Excerpts from a dataset
++++++++

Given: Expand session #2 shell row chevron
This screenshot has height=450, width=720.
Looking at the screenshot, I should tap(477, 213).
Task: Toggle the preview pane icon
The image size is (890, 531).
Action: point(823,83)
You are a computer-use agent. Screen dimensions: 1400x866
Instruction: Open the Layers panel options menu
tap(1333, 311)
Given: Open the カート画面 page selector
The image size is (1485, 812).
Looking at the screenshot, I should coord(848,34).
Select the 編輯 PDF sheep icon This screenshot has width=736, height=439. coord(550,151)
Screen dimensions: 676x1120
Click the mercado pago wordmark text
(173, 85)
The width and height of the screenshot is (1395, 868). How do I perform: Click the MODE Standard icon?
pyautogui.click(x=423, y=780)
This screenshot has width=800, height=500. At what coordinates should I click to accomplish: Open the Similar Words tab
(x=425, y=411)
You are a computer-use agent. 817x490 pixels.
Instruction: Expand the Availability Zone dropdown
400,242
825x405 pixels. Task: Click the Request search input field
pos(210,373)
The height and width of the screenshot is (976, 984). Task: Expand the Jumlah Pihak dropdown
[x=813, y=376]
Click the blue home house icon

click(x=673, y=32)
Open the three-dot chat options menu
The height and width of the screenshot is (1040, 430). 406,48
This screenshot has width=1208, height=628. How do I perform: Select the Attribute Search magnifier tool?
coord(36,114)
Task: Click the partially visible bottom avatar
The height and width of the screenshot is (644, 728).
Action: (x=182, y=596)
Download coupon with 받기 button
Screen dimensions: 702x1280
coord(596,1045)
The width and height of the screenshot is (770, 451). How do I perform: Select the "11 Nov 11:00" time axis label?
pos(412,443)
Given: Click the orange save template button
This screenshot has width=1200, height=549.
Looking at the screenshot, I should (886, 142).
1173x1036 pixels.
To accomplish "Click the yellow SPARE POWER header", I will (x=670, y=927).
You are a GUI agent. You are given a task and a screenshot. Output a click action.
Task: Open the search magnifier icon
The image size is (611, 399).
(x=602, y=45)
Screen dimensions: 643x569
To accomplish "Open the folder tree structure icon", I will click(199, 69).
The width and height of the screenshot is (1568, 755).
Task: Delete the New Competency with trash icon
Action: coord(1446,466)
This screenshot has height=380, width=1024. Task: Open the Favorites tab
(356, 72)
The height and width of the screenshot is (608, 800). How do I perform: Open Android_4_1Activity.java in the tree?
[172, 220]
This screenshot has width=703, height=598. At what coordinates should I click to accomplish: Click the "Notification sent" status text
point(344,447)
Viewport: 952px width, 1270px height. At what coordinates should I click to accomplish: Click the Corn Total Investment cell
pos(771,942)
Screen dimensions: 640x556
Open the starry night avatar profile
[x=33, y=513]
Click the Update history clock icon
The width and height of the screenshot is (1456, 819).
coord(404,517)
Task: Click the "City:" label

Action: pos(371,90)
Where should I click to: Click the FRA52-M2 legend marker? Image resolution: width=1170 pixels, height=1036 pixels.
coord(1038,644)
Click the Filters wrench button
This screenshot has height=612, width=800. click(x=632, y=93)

++++++++

## [About this task]
Taking the line with "Screen dimensions: 702x1280" as the first and the line with "Given: Click the orange save template button" as the last, retype that stretch of the data above exactly, with no other lines.

## [Result for this exercise]
Screen dimensions: 702x1280
coord(596,1045)
The width and height of the screenshot is (770, 451). How do I perform: Select the "11 Nov 11:00" time axis label?
pos(412,443)
Given: Click the orange save template button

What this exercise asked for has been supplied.